Que reste-t-il d’Orghast, des Iks, de Timon d’Athènes ? Aucun film à part entière, aucune captation. Il en va de même des spectacles de Grotowski ou de Planchon (ces deux-là se méfiaient des traces laissées sur la pellicule, trompe l’œil fallacieux de la présence théâtrale). C’était une autre époque. L’évolution des techniques, le goût de Brook pour le cinéma font que les spectacles moins anciens ont donné lieu à des œuvres filmiques. C’est le cas du Mahâbhârata mais aussi de La Cerisaie de Tchekhov et ce n’est pas sans un certain pincement que, le second jour, on vit Peter Brook, assis à deux mètres de l’écran, regarder son épouse défunte Natacha Parry quitter à jamais sa cerisaie achetée par Lopakhine pour en faire des lotissements. Peter Brook, lui, a cédé son théâtre à de nouveaux directeurs, après avoir laissé bétonner le sol des Bouffes du Nord, recouvrant à jamais sa poussière d’or.

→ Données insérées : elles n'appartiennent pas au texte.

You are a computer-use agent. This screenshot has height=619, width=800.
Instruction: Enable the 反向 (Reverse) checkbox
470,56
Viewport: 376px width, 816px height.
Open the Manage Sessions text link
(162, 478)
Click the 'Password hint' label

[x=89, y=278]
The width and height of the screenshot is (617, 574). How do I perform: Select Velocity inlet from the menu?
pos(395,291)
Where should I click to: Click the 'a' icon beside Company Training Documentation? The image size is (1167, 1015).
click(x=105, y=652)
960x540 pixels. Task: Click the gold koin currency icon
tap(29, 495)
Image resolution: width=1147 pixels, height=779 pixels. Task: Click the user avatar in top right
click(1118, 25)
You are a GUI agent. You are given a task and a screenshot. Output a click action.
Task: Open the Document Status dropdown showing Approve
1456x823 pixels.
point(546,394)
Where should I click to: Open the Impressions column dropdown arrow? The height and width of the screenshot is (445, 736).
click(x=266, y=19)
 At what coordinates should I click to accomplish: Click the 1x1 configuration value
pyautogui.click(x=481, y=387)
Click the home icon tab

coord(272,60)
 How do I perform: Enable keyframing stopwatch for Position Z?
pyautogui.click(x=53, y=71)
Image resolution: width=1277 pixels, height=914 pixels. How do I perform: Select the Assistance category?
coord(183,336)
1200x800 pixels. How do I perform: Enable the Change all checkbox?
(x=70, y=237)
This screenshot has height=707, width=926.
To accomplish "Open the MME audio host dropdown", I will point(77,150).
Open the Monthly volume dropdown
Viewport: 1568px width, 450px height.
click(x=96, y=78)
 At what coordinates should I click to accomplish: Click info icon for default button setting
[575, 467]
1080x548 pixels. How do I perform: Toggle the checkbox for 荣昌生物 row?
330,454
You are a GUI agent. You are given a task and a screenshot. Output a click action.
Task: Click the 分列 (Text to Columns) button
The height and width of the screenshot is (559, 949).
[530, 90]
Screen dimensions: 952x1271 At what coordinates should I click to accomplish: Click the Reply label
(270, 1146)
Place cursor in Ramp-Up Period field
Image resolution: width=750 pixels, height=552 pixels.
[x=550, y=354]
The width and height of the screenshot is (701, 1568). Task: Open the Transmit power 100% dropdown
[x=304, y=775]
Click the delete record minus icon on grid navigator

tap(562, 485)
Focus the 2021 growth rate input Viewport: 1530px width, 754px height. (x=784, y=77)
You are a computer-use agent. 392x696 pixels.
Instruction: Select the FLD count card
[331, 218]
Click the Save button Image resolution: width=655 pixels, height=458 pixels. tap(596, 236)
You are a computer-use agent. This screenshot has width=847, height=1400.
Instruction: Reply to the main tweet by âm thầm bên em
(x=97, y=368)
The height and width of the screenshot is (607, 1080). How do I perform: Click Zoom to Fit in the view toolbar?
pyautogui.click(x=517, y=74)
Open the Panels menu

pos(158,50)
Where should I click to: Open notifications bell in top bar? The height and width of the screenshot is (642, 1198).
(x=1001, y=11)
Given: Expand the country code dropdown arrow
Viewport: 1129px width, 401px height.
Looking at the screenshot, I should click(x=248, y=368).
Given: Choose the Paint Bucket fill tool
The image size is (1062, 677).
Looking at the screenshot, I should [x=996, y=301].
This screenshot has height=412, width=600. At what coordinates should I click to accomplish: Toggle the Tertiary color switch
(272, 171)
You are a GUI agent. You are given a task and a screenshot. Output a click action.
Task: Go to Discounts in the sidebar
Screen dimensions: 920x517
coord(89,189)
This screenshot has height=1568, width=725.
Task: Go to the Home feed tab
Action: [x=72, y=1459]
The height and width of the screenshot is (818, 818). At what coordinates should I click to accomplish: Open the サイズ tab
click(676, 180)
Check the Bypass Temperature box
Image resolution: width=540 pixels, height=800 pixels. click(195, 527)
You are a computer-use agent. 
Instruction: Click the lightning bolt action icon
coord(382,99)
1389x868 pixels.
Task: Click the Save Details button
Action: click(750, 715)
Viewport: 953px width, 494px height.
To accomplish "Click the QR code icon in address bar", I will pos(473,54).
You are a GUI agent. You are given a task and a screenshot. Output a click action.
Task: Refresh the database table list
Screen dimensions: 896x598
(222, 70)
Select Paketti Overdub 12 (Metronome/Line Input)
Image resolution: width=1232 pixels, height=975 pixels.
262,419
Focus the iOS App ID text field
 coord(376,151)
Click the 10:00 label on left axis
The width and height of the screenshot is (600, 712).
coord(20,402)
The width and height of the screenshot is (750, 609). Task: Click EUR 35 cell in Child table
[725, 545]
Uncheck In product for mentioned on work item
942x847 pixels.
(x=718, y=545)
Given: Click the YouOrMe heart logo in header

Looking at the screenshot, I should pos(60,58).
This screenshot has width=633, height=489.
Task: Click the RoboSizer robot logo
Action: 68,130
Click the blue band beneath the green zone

Un autre beau moment fut justement celui où Chloé Obolenski (l’auteur des « éléments scéniques et costumes », comme il est indiqué dans les génériques) raconta comment, pour La Tragédie de Carmen (1981), elle fit venir trois sortes de terre qu’un camion déversa par tonnes devant la porte du théâtre. Ce sol aux couleurs chaudes de Carmen allait être comme le prélude au(x) rouge(s) des murs des Bouffes tels qu'on les voit encore aujourd’hui (voir photo) et que l’on croirait sortis d’un tableau italien datant de plusieurs siècles. Ces murs, par bonheur, porteurs de traces, de cicatrices, d’écailles parlent, ils nous parlent.

Au soir de ces trois jours, j’allai saluer et remercier le maître des lieux. « Vous savez, me dit Peter, parfois j’aime venir ici quand il n’y a personne et quand je suis seul dans le théâtre, je vous assure, les murs, ils parlent vraiment, c’est extraordinaire. »

Par ailleurs, toujours au Théâtre des Bouffes du Nord, reprise du spectacle The Valley of Astonishement, texte et mise en scène Peter Brook et Marie-Hélène Estienne (spectacle chroniqué ici), du mar au sam et lund 18 déc à 21h, matinées les sam 3, 10 et 17 déc à 15h30 et dim 18 à 16h, jusqu'au 23 décembre.